Aber schon am ersten Tag erlebten die Teilnehmer, was für ein ungeheures Potenzial im Schweigen steckt. Wenn es keine verbale Kommunikation gibt, verlagert sich der Austausch ganz von selbst auf die energetische Ebene. Ein kurzer Blick, eine kleine Geste, die Aura, die Ausstrahlung sind wichtiger als tausend Worte.
Alle hatten schon bald das Gefühl, dass sie sich auf dieser Ebene viel unmittelbarer und intensiver kennenlernten und näher kamen als mit Worten. Nicht reden heißt auch Kraft sparen. Die Kraft baut sich während des Retreats auf. Sie wird jeden Tag stärker. Man kann sie geradezu mit Händen greifen. Sie macht wach und lebendig, und schon bald mündet sie in ein überwältigendes Glücksgefühl.
Leider ging das alles an Hubert völlig vorbei. Ausgerechnet an Hubert, dem Jüngsten unter uns, Jurastudent aus Heidelberg. Gleich am Anfang hatte er in der Vorstellungsrunde gesagt, dass er ein Osho Lover sei und schon viele seiner Bücher gelesen habe. Trotzdem hatte er keinen leichten Start in der Gruppe.
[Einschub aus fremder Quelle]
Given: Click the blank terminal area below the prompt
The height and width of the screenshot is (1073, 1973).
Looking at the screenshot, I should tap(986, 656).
WENN DAS SCHWEIGEN SCHWERFÄLLT
Er fiel auf, weil er immer wieder versuchte, andere Teilnehmer in Gespräche zu verwickeln. Die wollten sich aber lieber an die Spielregeln halten und ließen ihn abblitzen. Schließlich versuchte er in der Küche ein Gespräch mit der Köchin in Gang zu bringen. Aber auch die zeigte sieh nicht gesprächig. Zur Dynamischen Meditation kam er zu spät.
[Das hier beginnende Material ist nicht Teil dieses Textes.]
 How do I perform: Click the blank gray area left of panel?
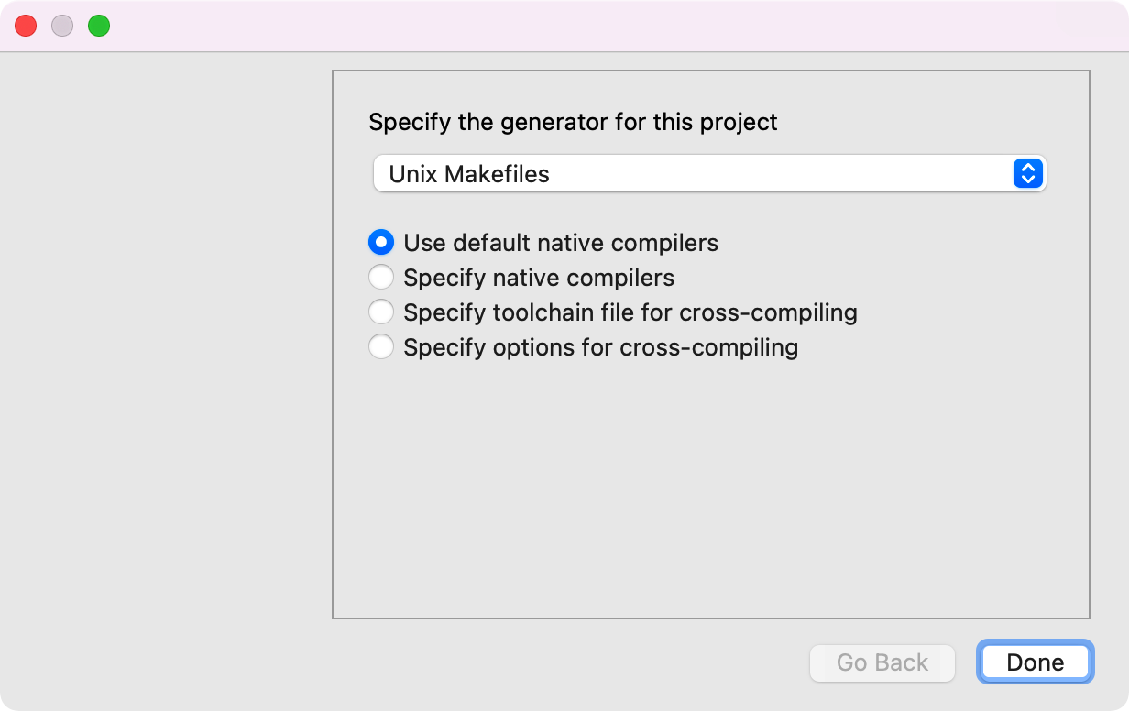click(165, 366)

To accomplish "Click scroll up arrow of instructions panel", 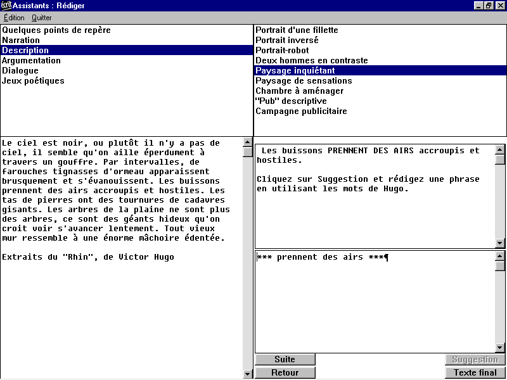I will coord(500,150).
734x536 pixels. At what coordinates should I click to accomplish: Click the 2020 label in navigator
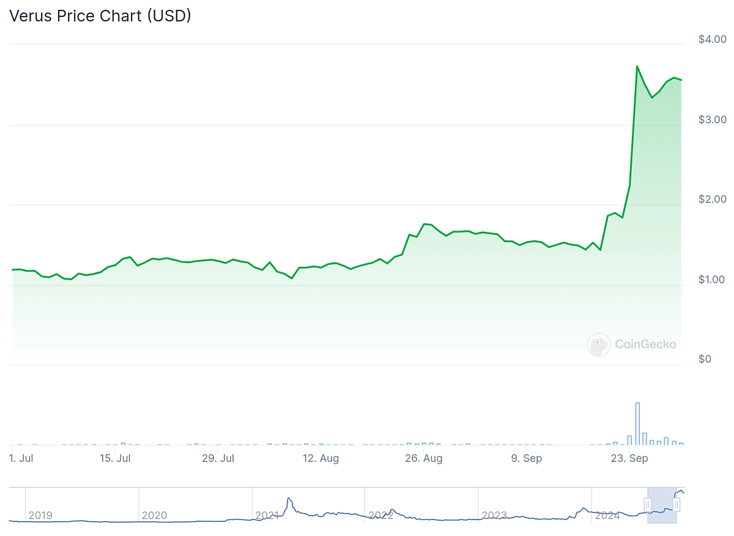(x=154, y=516)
Am zweiten Tag war dann Schluss. Eine Teilnehmerin kam zu mir und flüsterte aufgeregt: „Hubert reist ab!“
Ich machte mich auf die Suche nach Hubert und fand ihn vor der Tür des Hauses im Mantel und mit gepacktem Koffer – abreisebereit.
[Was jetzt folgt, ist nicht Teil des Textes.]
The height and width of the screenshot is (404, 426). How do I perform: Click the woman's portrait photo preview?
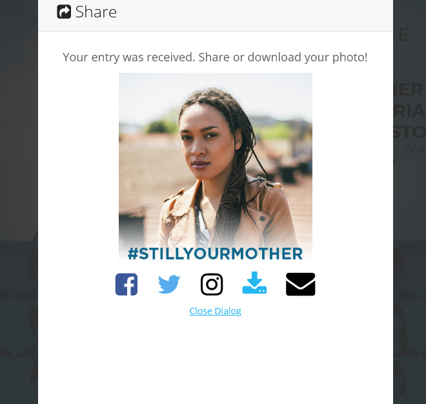tap(216, 160)
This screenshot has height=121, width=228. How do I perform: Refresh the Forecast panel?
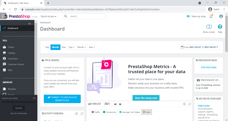pos(190,104)
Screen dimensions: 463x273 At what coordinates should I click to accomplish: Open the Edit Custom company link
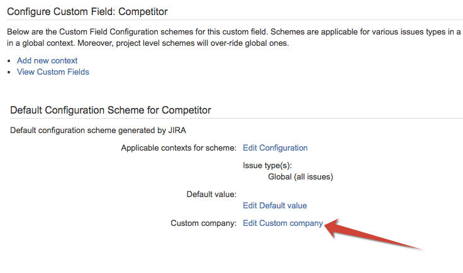[282, 223]
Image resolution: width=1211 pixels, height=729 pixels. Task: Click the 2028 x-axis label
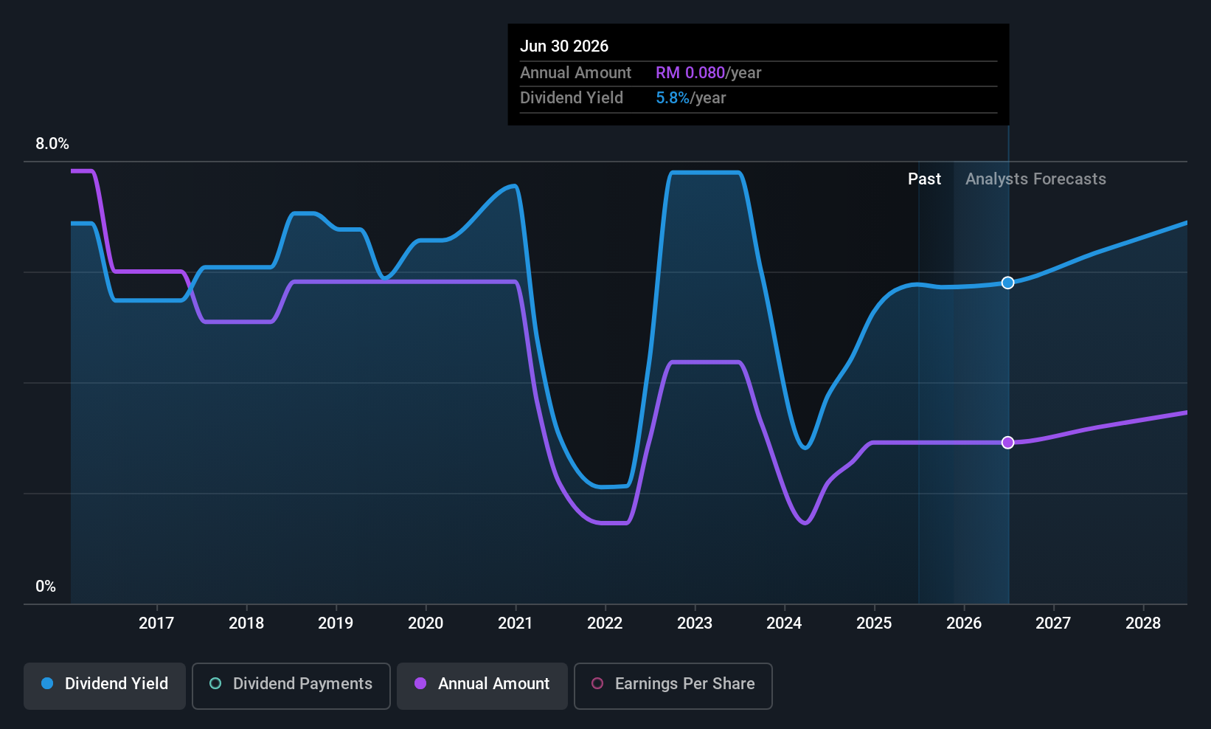(1143, 623)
„Du willst abreisen?“, fragte ich und spürte, dass er furchtbar aufgeregt war.
„Ich halte das nicht länger aus! Ich kann nicht mehr.“
„Was hältst Du nicht aus?“
„Das Schweigen, Mann! Das ist einfach zu viel für mich. Ich hin hier hergekommen, weil ich meditieren wollte. Auf Schweigen habe ich keinen Bock. Ich will mich austauschen mit anderen Menschen, die auch meditieren.
„Aber du wusstest doch, dass das ein Schweige-Retreat ist, oder?“
„Nee, das ist irgendwie an mir vorbeigegangen. Vielleicht habe ich es auch verdrängt. Jedenfalls habe ich mir das Retreat anders vorgestellt.“
„Wie denn?“
„Na, jedenfalls nicht so, dass man sieh gegenseitig anschweigt. Besonders bei den Mahlzeiten … diese bedrückende Stille. Es kommt mir so vor, als wenn meine Eltern nicht mehr mit mir reden.“
„Aha“, dachte ich, „jetzt wird es spannend.“
„Soll ich dir mal eine Erfahrung aus meinem eigenen Leben erzählen?“, fragte ich Hubert.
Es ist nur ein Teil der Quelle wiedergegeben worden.